Societal Consequences of Societies Posttraumatic Stress – a Lesson

Even other societal phenomena underline the actual importance of mental health promotion on an aggregated societal level, especially in times being  characterised by transition, value changes, societal turmoil’s, de- identification phenomena as well as dehumanisation.

There are wellbeing societies, who easily can realize the tolerance, the pluralism, the acceptance for people with deviant behaviour that characterizes the democratic pluralistic capital of a country.

In contrast, experiences from the posttraumatic societies in the Balkan region after the internal conflicts and warfare’s during the 90ies show clearly that societies and their people in crisis get regressive in a way we can recognize from individual psychopathology.

Intolerance, scape-gouting and the marginalisation of deviant minorities appears, together with a regressive black and white thinking, “we and them”, “people who are not for us are against us” etc. This can lead to public demands for simple solutions, together with a regressive and nostalgic longing after a strong leader, law and order, fundamentalistic ideologies and lastly totalitarian structures.

Experience from internal conflicts due to terrorism in Spain, Ireland and recently the Arabic countries confirm these risks.

These experiences show, that the democratic potential of a society, the resistance against totalitarism , the capacity for democracy rebuilding, reconciliation efforts and even re-humanisation after times of materialistic instrumentalisation clearly is linked to the degree and quality of mental health in a population (19).

It becomes evident that we -  in a  time where increasing social problems are threatening society and humanity and authoritative economical sociological and political experts warn for pre-revolutionary movements -  strongly should focus on the promotion of societal mental health in order to strengthen the democratic potential as the kings’ way to find constructive and evolutionary solutions and to avoid revolutionary
destruction or violence.

Outlook

There is today a need to respect and recognize the interfaces of modern mental health sciences. Anthropology, sociology, religious sciences, political sciences, neuropsychology and social psychiatry are linked together and need complex judgements as well as creative, constructive attitudes towards  complexity. There is a demand for an interdisciplinary responsibility taking with focus on the “conditio humana” we know so much about.

For this we need even a new evidence conceptualisation, respecting the need both for humanistic qualitative evidence and subjective experience as well as quantitative positivistic science, interacting with and presupposing each other.

As human beings are dynamically exposed to both, we need both approaches to create complex person centred health promotion in order to be able to take the political and humanistic responsibility laid on us and to cope with a risky reality.

At present, first positive signs appear. Some states and their experts introduce mechanisms of measuring growth not only in economic terms but even in terms of measuring wellbeing, solidarity and equality.  Other societies, as the Kingdom of Bhutan, following the example of the USAs and the German constitution and assisted by the London School of Economics, introduce   spiritual “happiness” as a constitutional right of every citizen (20).
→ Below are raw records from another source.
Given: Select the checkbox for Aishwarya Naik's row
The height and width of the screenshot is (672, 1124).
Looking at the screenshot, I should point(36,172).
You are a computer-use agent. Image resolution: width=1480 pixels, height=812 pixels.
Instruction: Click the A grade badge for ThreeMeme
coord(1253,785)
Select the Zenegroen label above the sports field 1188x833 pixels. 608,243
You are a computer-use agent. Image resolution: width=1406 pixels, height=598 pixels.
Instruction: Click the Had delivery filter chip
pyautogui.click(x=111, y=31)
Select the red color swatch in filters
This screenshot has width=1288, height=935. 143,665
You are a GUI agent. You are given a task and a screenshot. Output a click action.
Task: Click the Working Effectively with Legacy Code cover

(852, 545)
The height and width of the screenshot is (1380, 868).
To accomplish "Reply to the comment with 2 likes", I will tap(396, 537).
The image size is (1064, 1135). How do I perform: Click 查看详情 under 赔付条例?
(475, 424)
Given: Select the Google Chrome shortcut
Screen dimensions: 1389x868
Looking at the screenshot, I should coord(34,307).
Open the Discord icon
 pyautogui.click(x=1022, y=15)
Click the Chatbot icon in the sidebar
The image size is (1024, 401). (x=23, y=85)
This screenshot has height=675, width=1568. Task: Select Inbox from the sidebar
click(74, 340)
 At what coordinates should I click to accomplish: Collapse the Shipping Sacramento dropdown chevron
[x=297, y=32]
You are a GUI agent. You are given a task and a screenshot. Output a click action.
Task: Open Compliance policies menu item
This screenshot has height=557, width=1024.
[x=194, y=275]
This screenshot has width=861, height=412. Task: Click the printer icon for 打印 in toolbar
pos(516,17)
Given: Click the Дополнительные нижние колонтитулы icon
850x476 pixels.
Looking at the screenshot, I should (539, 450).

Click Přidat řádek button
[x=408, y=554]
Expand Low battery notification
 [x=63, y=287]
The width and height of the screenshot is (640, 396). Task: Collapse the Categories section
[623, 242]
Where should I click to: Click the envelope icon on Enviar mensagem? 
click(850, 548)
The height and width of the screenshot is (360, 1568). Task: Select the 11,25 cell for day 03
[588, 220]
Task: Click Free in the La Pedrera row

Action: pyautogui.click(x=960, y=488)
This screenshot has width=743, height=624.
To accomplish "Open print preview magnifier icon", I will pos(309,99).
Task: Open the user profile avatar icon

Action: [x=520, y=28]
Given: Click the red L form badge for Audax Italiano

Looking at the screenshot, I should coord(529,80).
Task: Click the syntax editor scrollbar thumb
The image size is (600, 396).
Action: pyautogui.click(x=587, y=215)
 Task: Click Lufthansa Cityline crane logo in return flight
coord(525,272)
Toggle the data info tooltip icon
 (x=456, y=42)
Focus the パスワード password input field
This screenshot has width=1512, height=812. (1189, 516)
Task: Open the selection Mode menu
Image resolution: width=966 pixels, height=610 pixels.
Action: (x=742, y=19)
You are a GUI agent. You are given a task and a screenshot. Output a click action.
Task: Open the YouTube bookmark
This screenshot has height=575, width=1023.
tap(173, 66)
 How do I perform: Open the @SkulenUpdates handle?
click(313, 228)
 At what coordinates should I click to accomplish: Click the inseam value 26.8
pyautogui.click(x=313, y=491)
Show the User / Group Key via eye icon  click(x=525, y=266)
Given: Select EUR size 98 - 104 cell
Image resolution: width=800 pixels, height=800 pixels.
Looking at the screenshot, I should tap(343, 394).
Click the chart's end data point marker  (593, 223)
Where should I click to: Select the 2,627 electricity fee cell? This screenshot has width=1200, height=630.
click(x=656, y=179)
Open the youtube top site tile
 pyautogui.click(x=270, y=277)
One of the most ardent motivations for the personal promotion of health and well being comes from Octavio Paz, poet, humanist, diplomat and Nobel prize winner. He said in 1963

What sets the world in motion is the interplay of differences, their attractions and repulsions. Life is plurality, death is uniformity. By suppressing differences and peculiarities, by eliminating different civilisations and cultures, progress weakens life and favours death. The idea of a single civilisation for everyone, implicit in the cult of progress and technique, impoverishes and mutilates us (21).

Or as Bertrand Russell put it after Hiroshima;

We appeal as human beings to human beings. Remember your humanity and forget the rest. If you can do so, the way is open for a new society. If you cannot, there lies before you the risk of universal death (22).